La pastilla del día después
Las ley que legaliza la pastilla del día después (¿después de qué? se pregunta uno. La única respuesta coherente es después de la posible concepción de un ser humano), como todas las de este tipo, manifiesta una concepción despersonalizadora del ser humano. No le preocupa el individuo en cuanto tal, en tanto que persona moral sino las consecuencias materiales que puede acarrear su comportamiento. Si les preocupase el individuo en cuanto persona la solución consistiría en educar moralmente al individuo y a la sociedad, fomentar socialmente la virtud moral y luego correr el riesgo de la libertad de los individuos.
El legislador en estos casos contempla al individuo como un sujeto no moral, irresponsable, de ahí que la única vía sea minimizar las consecuencias materiales de sus actos.

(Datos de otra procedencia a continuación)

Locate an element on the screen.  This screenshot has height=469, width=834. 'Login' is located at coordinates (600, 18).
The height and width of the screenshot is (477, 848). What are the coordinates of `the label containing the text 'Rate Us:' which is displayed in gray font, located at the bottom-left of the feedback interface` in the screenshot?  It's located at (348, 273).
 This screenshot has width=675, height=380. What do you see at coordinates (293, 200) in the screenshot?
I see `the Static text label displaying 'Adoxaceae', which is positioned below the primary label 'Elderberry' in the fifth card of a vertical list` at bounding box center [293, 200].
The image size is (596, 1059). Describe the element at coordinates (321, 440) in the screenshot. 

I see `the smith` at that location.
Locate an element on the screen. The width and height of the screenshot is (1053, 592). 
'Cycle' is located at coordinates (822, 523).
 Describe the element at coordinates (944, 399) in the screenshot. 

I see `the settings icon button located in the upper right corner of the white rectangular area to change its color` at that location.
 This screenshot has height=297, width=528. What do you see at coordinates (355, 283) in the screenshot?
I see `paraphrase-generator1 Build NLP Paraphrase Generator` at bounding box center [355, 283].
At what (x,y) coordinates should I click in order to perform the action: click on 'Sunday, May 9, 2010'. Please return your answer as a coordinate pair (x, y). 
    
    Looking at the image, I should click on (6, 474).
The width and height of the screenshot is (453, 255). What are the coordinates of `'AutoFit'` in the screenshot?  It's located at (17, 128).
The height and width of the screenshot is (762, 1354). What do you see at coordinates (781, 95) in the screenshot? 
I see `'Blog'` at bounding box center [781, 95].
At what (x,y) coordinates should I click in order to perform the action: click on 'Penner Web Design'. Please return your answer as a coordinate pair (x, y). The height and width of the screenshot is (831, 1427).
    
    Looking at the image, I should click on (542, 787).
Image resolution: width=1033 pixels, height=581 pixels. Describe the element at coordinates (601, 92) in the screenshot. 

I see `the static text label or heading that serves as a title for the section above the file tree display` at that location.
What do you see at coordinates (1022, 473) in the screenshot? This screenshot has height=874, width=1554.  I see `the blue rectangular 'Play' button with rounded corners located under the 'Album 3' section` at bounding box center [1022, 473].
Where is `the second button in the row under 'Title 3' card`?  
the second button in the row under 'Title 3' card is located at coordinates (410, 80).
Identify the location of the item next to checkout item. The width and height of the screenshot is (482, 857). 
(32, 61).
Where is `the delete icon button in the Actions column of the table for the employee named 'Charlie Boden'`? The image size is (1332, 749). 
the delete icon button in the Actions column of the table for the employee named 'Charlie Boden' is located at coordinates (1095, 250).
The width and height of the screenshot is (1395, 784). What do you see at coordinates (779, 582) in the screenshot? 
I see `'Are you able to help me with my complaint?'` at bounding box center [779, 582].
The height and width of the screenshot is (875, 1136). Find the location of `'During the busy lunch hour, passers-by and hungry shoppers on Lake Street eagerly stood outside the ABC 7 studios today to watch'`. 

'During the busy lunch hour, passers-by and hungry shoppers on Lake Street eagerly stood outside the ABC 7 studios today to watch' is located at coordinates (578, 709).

La pregunta que aflora siempre en estos casos es: ¿qué pinta el estado interviniendo en cuestiones morales? La respuesta es que el estado considera el sexo como pura biología, no como una realidad personal, moral. Pero si admitimos que el sexo es pura biología entonces habría que cuestionarse el matrimonio, la familia, la patria. El reverso de cuestionarse el matrimonio, la familia, la patria es sencillamente el totalitarismo. El problema es que hace demasiado tiempo que hemos aceptado vivir en un sistema totalitario.